The imposter delusion

Some creative businesses pursue clients by throwing away a huge part of their value. Why?

First published on
Nov 16, 2015

Another week, another squeaky protest from the creative community about unpaid work.

In fairness, this one was at least backed up by action. The agency in question stopped pitching creative – and survived. But one lone voice won’t change the status quo. The issue of unpaid work will continue to pervade the creative industries, corroding both margins and service quality. (Example: the agency BBH made a virtue of not pitching creative for years. It helped to make that business the leader it is, but few others dared to follow suit.)

It’s interesting to contemplate why many creative businesses continue to pursue clients by throwing away a huge part of their value.

The answer might be cultural, at least in part. For example, we’re big fans of School 21, and its unique emphasis on teaching children leadership behaviours that will help them thrive in today’s market. Creative thinking is one of those behaviours. And it’s not hard to see how the lack of value placed on creative thinking in the mainstream curriculum might subtly diminish perceptions of its worth. ‘Being a creative’ is simply not a status-rich career aspiration in the way that, say, being a lawyer or financier continues to be. This is a crying shame: even in tough times, business success favours lateral thinkers.

Combine this implicit cultural devaluation of creativity with the historic reputation of the creative industries as places of high jinks and low accountability, and perhaps it’s no wonder that many businesses suffer from a big dose of imposter syndrome. But this is a delusion, and it’s one that’s holding an entire marketplace to ransom.

In his excellent book What It Takes, Charles D. Ellis explains how McKinsey explicitly set out to establish management consulting as a profession, with all the status that word implies. It designed its knowledge base, value system, culture and business model to reflect this mission and sense of self-worth. And it policed it ruthlessly within its culture over decades, to obvious success. 

Yet many creative businesses seem to live in fear of professionalisation. They believe that embracing good commercial practice will undermine their creative spirit. This is a false opposition — all creative businesses are by definition commercial. Indeed, the really good ones are the professional ones. They use their unique skill and knowledge to do innovative work, and command sufficient respect in how they do it that they can keep on going — and growing.

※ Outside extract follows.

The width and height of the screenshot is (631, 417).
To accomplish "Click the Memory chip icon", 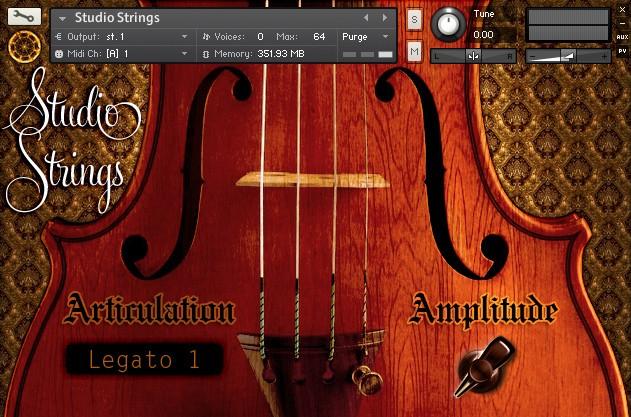I will point(206,54).
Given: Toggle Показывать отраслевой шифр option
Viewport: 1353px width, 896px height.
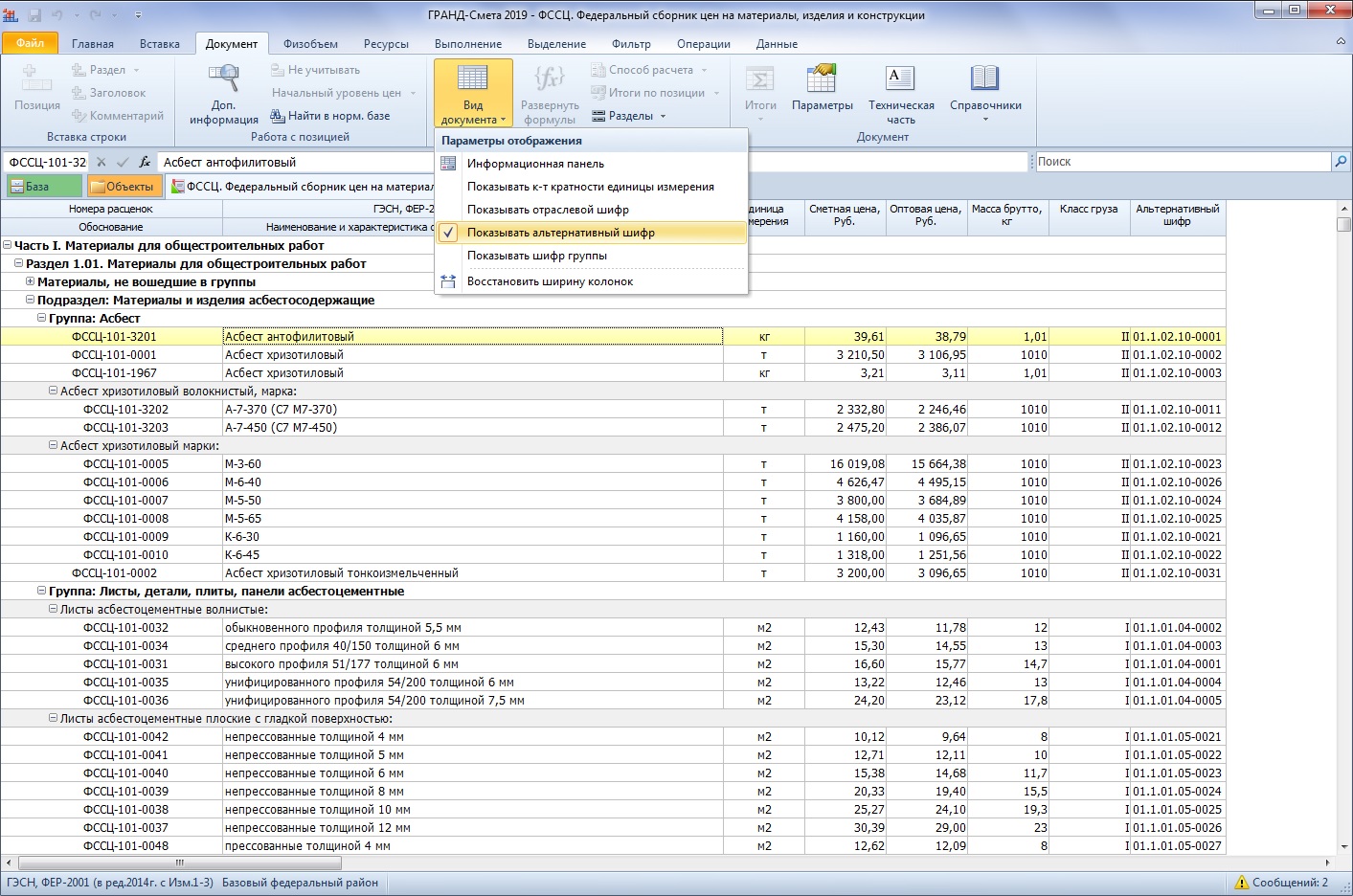Looking at the screenshot, I should 548,210.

Many, many others can also lay claim to unique skills and knowledge. They deserve respect, but undermine themselves through fragile self-esteem and an even more fragile grasp of sound business practice — the imposter delusion. Even if these businesses don’t fold, they are squeezed slowly downstream, pitching more, doing less and less of value. This is the category norm.

Professionalism is built on the simple principle that your knowledge, skills and experience have genuine value, and that said value should command a premium. This matters not just to agencies, but to all creative and knowledge-based businesses, including our own. What we do is an innovative reinterpretation of two professional disciplines (management consulting and change management). 

Like all creative work, it is hard yards, and it only works when there is an equal footing between client and advisor. As in all other industries, the only productive creative relationships are ones with clear boundaries, respect, and a sense of self-worth on both sides.

It is sad that so many talented creative people don’t allow themselves to be treated as such. There’s a simple, borderline obvious lesson in all this: behaviour drives outcomes. To which point, an old saying in adland runs that ‘you get the clients you deserve’. Imagine that as the opening chart of your next unpaid pitch, and you might end up getting somewhere.